When Pankaj Mishra describes a “postmodern collage rather than a coherent doctrine”, he inadvertently summarises his own book.

Most books arrive on the market dragging a comet tail of context: the press release, the blurb on the back, the comparison with another book that sold well (sometimes this is baked into the title, as with a spate of novels in which grown women were recast as “girls”, variously gone, or on the train, or with dragon tattoos or pearl earrings). Before you even start reading, you know pretty much what you will get.

So I was particularly disconcerted to reach page 80 of Pankaj Mishra’s Age of Anger and realise that I didn’t really know what it was about. The prologue starts with a recap of the tyrannical career of the Italian poet Gabriele D’Annunzio, namechecks The Communist Manifesto, describes how Europeans were enthralled by Napoleon’s “quasi-autistic machismo”, links this to the “great euphoria” experienced in 1914, mentions that Eugene Onegin “wears a tony ‘Bolívar’ hat”, then dwells on Rimbaud’s belief that not washing made him a better writer, before returning to D’Annunzio to conclude that his life “crystallised many themes of our own global ferment as well as those of his spiritually agitated epoch”.

Psychologists have demonstrated that the maximum number of things that a human can hold in their brain is about seven. The prologue is titled “Forgotten Conjunctures”. I might know why they have been forgotten.

Two pages later, Mishra is at it again. How’s this for a paragraph?

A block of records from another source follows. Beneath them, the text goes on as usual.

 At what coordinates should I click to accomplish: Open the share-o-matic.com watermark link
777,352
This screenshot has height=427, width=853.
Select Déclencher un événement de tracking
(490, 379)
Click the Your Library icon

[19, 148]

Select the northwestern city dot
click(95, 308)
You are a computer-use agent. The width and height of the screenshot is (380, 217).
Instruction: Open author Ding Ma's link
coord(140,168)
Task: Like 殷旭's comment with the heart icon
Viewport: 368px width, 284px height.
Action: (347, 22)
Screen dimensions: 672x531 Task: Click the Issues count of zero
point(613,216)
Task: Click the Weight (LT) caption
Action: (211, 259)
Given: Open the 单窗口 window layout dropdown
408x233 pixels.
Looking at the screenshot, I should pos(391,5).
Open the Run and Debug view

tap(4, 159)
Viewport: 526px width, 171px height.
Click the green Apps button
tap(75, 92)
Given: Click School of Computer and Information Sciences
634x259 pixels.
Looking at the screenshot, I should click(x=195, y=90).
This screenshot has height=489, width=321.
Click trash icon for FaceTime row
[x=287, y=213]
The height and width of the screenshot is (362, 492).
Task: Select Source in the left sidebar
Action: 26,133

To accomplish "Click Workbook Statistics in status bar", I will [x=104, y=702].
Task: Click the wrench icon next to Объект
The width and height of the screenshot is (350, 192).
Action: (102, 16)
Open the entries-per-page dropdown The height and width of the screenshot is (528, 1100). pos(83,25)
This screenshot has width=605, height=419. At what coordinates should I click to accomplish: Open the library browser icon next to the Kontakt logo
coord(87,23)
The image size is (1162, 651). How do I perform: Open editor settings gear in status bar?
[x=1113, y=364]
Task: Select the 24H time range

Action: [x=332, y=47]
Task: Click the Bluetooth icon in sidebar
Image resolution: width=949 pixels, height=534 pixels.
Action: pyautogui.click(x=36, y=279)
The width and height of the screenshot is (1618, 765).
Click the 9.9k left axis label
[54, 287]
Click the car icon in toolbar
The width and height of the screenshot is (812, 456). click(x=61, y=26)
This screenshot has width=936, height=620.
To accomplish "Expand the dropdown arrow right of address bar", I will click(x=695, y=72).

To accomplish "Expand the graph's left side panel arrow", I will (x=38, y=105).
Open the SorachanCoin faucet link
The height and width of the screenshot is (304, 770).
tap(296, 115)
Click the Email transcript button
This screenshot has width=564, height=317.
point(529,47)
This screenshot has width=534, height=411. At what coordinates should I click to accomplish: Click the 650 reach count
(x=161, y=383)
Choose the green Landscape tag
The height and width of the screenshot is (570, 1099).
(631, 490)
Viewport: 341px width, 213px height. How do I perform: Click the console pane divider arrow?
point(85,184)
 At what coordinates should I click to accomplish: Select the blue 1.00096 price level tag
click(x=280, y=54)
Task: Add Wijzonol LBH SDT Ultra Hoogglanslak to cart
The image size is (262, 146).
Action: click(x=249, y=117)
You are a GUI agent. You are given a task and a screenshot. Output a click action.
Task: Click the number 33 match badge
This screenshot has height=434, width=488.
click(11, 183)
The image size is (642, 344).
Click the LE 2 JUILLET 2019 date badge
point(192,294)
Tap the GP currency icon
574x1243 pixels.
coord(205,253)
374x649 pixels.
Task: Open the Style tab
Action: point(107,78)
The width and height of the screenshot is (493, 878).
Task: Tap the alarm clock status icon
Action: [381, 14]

After all, Maxim Gorky, the Bolshevik, Muhammad Iqbal, the poet-advocate of “pure” Islam, Martin Buber, the exponent of the “New Jew”, and Lu Xun, the campaigner for a “New Life” in China, as well as D’Annunzio, were all devotees of Nietzsche. Asian anti-imperialists and American robber barons borrowed equally eagerly from the 19th-century polymath Herbert Spencer, the first truly global thinker – who, after reading Darwin, coined the term “survival of the fittest”. Hitler revered Atatürk (literally “the father of the Turks”) as his guru; Lenin and Gramsci were keen on Taylorism, or “Americanism”; American New Dealers later borrowed from Mussolini’s “corporatism”.

This continues throughout. The dizzying whirl of names began to remind me of Wendy Cope’s “Waste Land Limericks”: “No water. Dry rocks and dry throats/Then thunder, a shower of quotes/From the Sanskrit and Dante./Da. Damyata. Shantih./I hope you’ll make sense of the notes.”

The trouble comes because Mishra has set himself an enormous subject: explaining why the modern world, from London to Mumbai and Mosul, is like it is. But the risk of writing about everything is that one can end up writing about nothing. (Hang on, I think I might be echoing someone here. Perhaps this prose style is contagious. As Nietzsche probably wrote.) Too often, the sheer mass of Mishra’s reading list obscures the narrative connective tissue that should make sense of his disparate examples.

By the halfway point, wondering if I was just too thick to understand it, I did something I don’t normally do and read some other reviews. One recorded approvingly that Mishra’s “vision is . . . resistant to categorisation”. That feels like Reviewer Code to me.

His central thesis is that the current “age of anger” – demonstrated by the rise of Islamic State and right-wing nationalism across Europe and the US – is best understood by looking at the 18th century. Mishra invokes the concept of “ressentiment”, or projecting resentment on to an external enemy; and the emergence of the “clash of civilisations” narrative, once used to justify imperialism (“We’re bringing order to the natives”) and now used to turn Islamic extremism from a political challenge into an existential threat to the West.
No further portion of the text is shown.